Акценты восемнадцатого века многое объясняют. Вместо придворного — человек с утонченным воображением. Думаю, Аддисон именно то, что называют джентльменом; он, можно сказать, не более, чем джентльмен. Удачная мысль — хвалить воображение за возможность наслаждаться статуей или какой-нибудь собственностью без необходимости платить за нее из своего кармана. И, как джентльмен, он очень низкого мнения о тех, кто не благороден:
"Если говорить правду, очень немного людей знает, как остаться свободным и простодушным, или иметь вкус к таким удовольствиям, которые не являются преступными".

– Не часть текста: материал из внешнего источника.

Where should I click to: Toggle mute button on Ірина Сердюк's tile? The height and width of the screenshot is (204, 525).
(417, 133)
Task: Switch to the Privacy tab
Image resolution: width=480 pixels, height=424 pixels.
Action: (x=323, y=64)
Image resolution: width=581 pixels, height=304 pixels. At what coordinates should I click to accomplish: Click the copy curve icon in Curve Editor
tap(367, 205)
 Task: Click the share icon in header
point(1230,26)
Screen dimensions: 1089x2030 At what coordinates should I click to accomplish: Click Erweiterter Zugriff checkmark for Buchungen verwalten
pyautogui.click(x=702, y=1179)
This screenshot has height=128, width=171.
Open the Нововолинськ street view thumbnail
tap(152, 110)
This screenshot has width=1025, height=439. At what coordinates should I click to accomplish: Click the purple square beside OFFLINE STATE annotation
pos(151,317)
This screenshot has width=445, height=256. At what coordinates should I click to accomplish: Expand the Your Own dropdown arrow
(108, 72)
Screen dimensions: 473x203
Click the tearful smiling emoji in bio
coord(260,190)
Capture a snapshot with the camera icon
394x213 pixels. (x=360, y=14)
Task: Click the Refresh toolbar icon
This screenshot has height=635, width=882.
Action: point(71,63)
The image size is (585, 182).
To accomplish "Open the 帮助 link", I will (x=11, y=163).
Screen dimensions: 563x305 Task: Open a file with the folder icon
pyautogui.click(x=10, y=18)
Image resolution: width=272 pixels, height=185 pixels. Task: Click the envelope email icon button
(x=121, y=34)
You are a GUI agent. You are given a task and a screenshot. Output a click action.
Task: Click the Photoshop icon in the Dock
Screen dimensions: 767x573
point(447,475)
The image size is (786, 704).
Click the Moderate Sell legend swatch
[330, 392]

Скажите это Безработному, — могли бы мы добавить. Предоставим специальное учение Аддисона мистеру Сентс- бери — его "История критики" всегда интересна, в общем полезна и, как правило, верна. Тем не менее, начиная разговор об Аддисоне я не ставил перед собой цель просто поиронизировать над ним. На примере Аддисона интересно и важно проследить не просто оскудение, измельчание, но также интересную перемену в обществе. В той же серии статей о Воображении он говорит:
"Возможно заслуживает рассмотрения нами здесь то, почему получается так, что у разных читателей, которые все знают один и тот же язык и понимают значение слов, ими читаемых, тем не менее складывается разное отношение к одним и тем же описаниям".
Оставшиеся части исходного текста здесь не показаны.